In the context of the 2026 Iran war journalists from Bellingcat concluded that BLU-91/B anti-tank mines had probably been deployed from a GATOR mine system over the village of Kafari in Fars Province. A possible motivation for this is the village's location close to Shiraz South Missile Base. The mines could destroy or disable the ballistic missile launchers and deny the roads around the bases to launcher vehicles.

== Air Force CBU-89/B ==
The Air Force CBU-89/B is a 1000 lb cluster munition containing 72 antitank and 22 antipersonnel mines, consists of an SUU-64 Tactical Munitions Dispenser with an optional FZU-39 proximity sensor. The TMD is the same general configuration used for the CBU-87/B Combined Effects Munition. This commonality allows for high-rate, low-cost production of the dispenser.

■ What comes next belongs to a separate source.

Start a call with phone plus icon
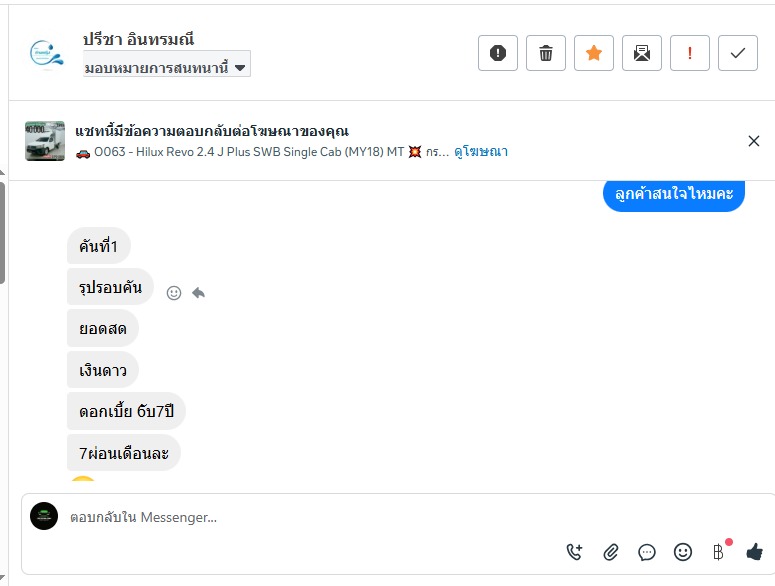This screenshot has width=775, height=586. pos(574,551)
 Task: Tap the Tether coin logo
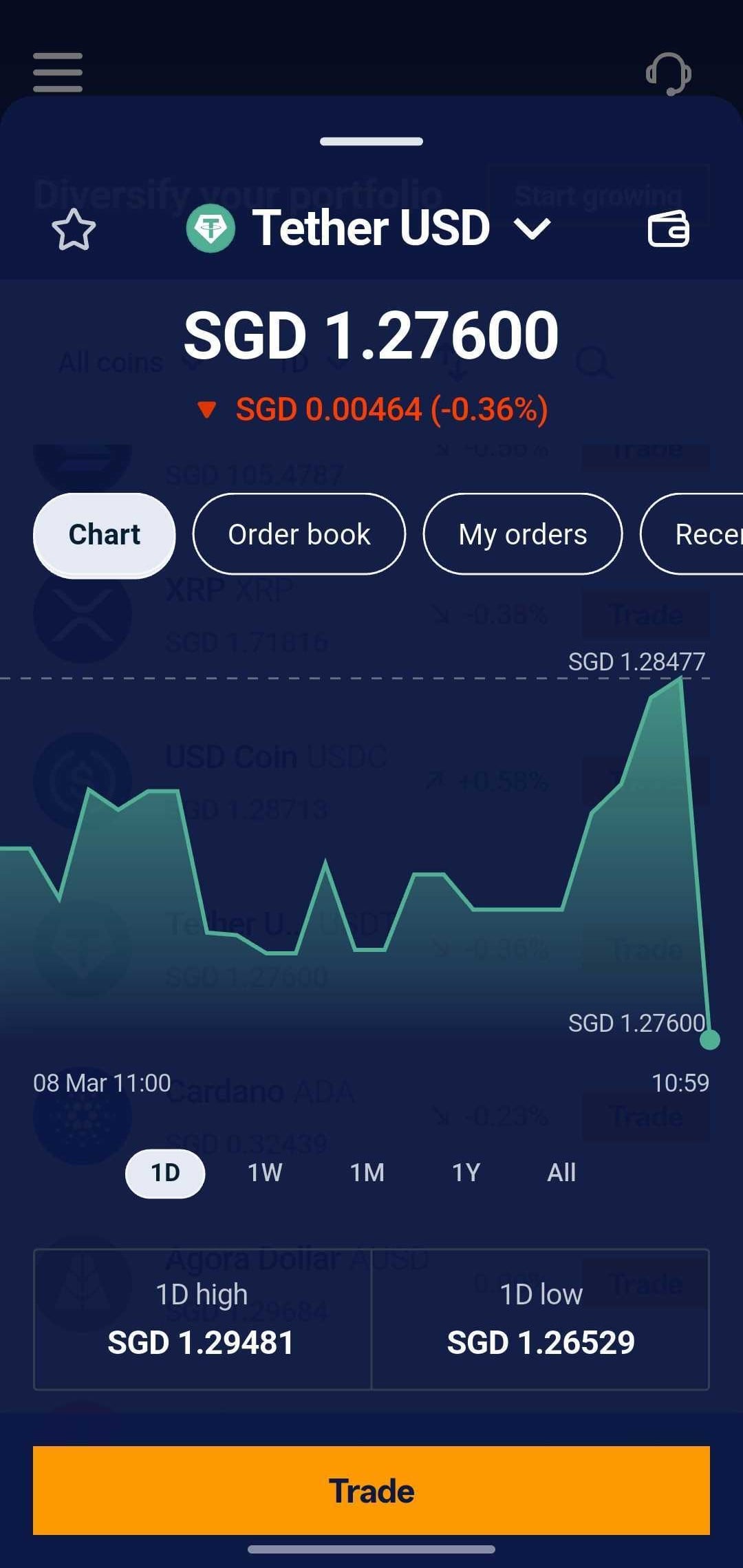(x=211, y=229)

When the CBU-89 is used in conjunction with the Wind Corrected Munitions Dispenser guidance tail kit, it became a precision-guided munition designated as CBU-104.

== Navy CBU-78/B ==
The Navy CBU-78/B is a 500 lb cluster munition containing 45 antitank and 15 antipersonnel mines. It uses the same dispenser as the Mk7 Rockeye.

==Mines==

=== BLU-91/B anti-tank mine ===
The BLU-91 /B AT mine is a low flat cylinder with a rectangular aeroballistic shell. A magnetic sensor in the mine detects potential targets. When a suitable target reaches the most vulnerable approach point it detonates the mine. The mine is also triggered if the mine is moved, or if the battery reaches a certain low voltage point.

Once the fuse is triggered, a small clearing charge is fired that clears any debris that may be on top of the mine. A second larger charge is triggered 30 ms later, creating an Explosively Formed Penetrator capable of penetrating 70 mm of armour, using the Misznay-Schardin effect. The charge is capable of penetrating most armoured vehicles from below.

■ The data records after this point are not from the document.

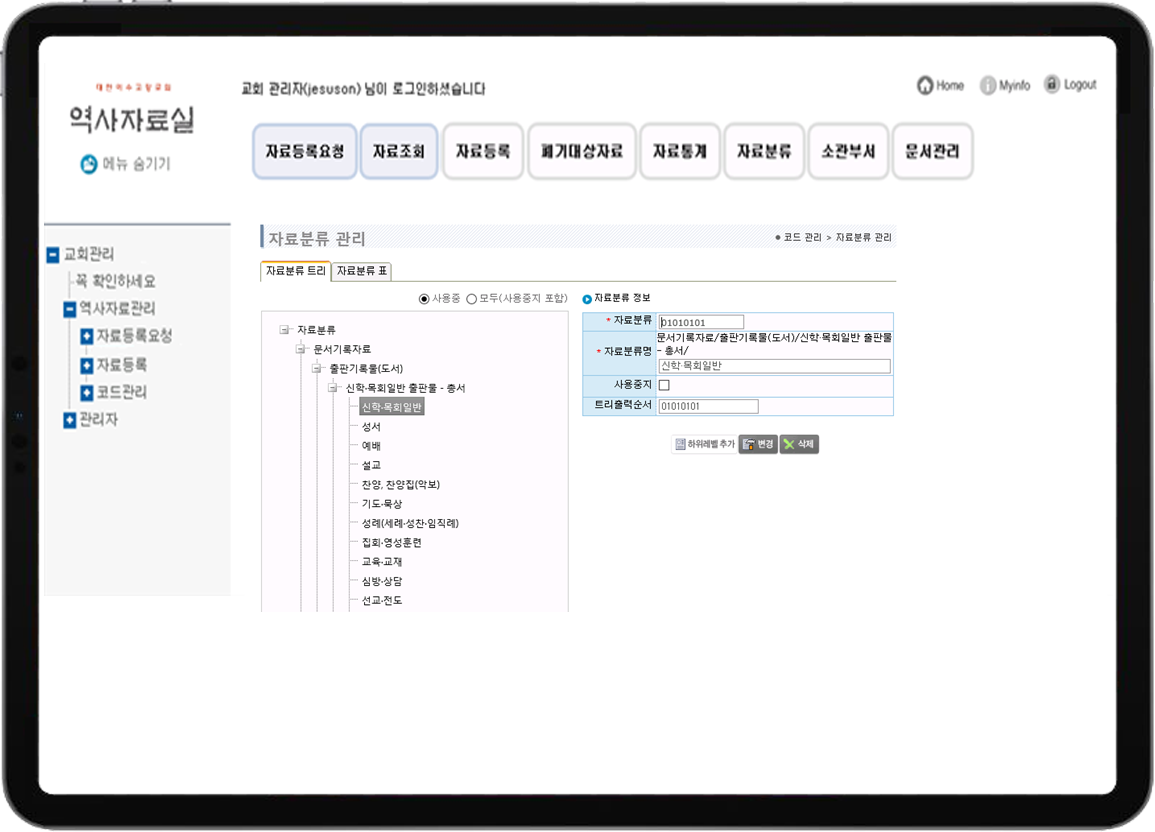Click the 트리출력순서 input field
Screen dimensions: 1155x832
[708, 407]
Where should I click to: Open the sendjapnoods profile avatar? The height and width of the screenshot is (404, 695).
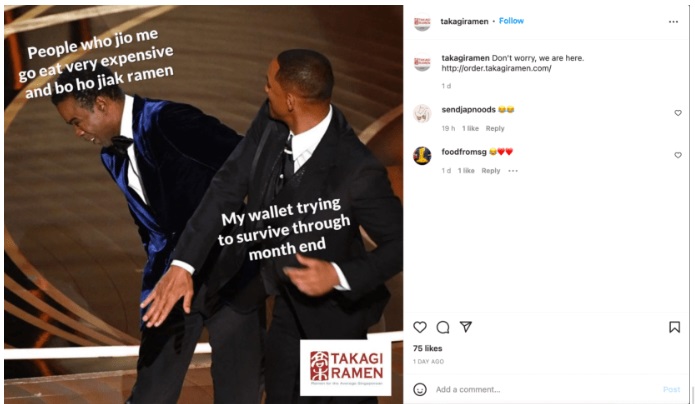tap(422, 114)
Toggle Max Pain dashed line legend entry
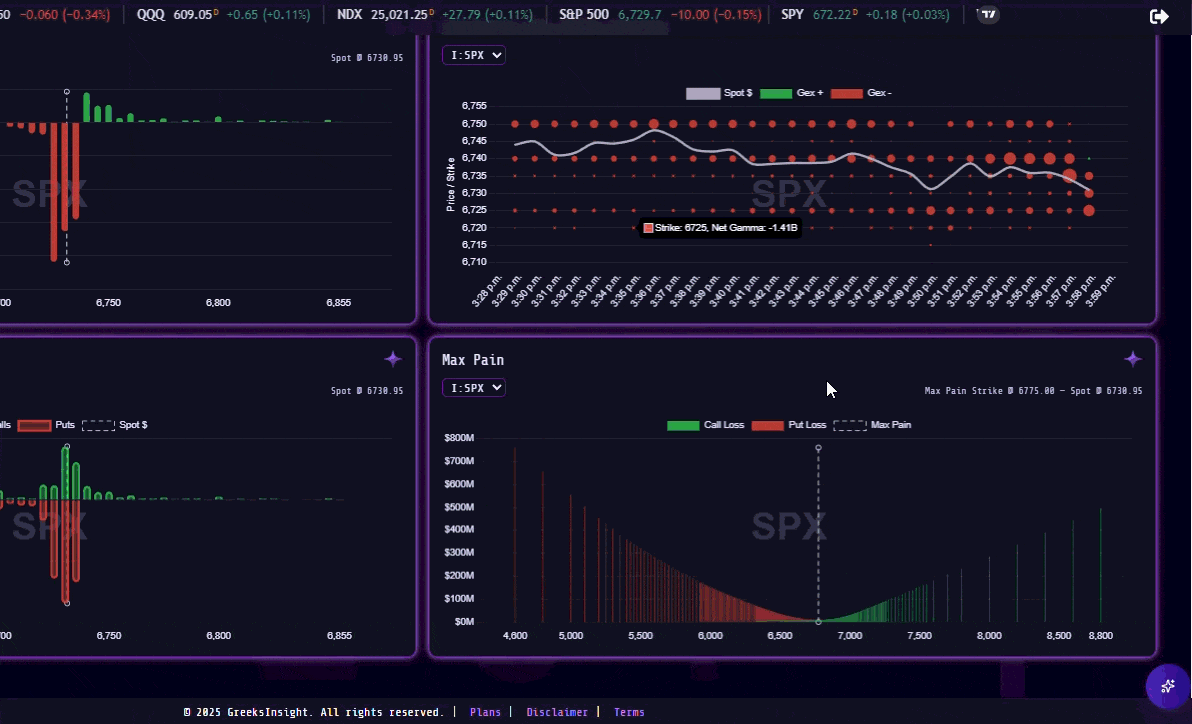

The mine weighs 1.95 kilograms and is 127 millimeters in diameter, with 580 grams of an RDX/Estane explosive mix.

=== BLU-92/B anti-personnel mine ===
After the mine reaches the ground, and the arming delay has passed, a squib is fired launching eight tripwires from the mine. Tension on any of the wires triggers the mine electronically; it also has an anti-handling "ball and can" switch. The mine has an effective fragmentation radius of about 20 meters.

The mine is approximately 127 millimeters in diameter and weighs 1.68 kilograms. The mine's main charge consists of 420 grams of Composition B-4.